Héctor Nespral

Personal information
- Full name: Héctor Fernández Fernández-Nespral
- Date of birth: 8 February 1993 (age 32)
- Place of birth: Oviedo, Spain
- Position(s): Midfielder

Team information
- Current team: Unionistas
- Number: 8

Youth career
- 2004–2012: Oviedo

Senior career*
- Years: Team / Apps / (Gls)
- 2012–2016: Oviedo B / 108 / (18)
- 2012–2013: → Astur (loan) / 26 / (2)
- 2016–2017: Oviedo / 2 / (0)
- 2017–2019: Langreo / 66 / (12)
- 2019–2020: Barakaldo / 14 / (4)
- 2020-: Unionistas / 114 / (9)

= Héctor Nespral =

Spanish footballer

Héctor Fernández Fernández-Nespral (born 8 February 1993) is a Spanish footballer who plays for Unionistas de Salamanca CF as a central midfielder.

==Club career==
Born in Oviedo, Asturias, Héctor joined Real Oviedo's youth setup in 2004, aged 11. He made his senior debut with the reserves on 10 March 2012, coming on as a second-half substitute in a 0–1 home loss against CD Cudillero in the Tercera División championship.

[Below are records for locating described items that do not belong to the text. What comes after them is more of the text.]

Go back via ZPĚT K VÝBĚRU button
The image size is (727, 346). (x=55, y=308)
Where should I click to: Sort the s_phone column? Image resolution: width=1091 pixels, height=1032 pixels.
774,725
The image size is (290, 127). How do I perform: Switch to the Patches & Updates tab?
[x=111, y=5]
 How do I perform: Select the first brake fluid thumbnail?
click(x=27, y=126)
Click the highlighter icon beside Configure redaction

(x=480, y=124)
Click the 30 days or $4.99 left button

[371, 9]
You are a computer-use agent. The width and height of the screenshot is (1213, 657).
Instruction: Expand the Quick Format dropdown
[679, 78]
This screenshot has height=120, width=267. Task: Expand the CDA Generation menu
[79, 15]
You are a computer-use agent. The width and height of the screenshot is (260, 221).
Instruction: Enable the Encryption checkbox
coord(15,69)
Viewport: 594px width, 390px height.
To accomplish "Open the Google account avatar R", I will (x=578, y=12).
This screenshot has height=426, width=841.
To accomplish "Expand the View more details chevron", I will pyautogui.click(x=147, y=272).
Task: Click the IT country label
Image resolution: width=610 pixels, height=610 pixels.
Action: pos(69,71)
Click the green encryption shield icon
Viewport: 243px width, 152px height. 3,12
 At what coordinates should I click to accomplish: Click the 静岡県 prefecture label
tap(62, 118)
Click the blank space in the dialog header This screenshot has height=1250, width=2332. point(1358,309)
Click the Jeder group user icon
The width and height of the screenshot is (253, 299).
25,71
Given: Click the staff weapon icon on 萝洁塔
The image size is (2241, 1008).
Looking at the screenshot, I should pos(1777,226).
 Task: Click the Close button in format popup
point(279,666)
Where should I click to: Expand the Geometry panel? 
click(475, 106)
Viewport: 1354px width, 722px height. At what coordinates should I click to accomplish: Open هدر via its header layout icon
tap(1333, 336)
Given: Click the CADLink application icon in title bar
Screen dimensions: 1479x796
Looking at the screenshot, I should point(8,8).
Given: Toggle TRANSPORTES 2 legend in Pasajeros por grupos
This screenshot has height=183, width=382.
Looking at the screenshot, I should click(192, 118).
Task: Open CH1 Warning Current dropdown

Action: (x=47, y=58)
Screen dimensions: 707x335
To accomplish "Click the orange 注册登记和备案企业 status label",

In November 2012, Héctor was loaned to Astur CF until the end of the season. After returning from his loan stint, he was a regular starter for the B-side in the fourth tier, scoring a career-best nine goals in the 2015–16 campaign.

On 4 June 2016 Héctor made his professional debut, starting in a 0–5 away loss against CA Osasuna in the Segunda División championship. On 19 August, he was definitely promoted to the main squad.
For 2017/2018 season Nespral moved to UP Langreo and was able to promote to the Segunda División B.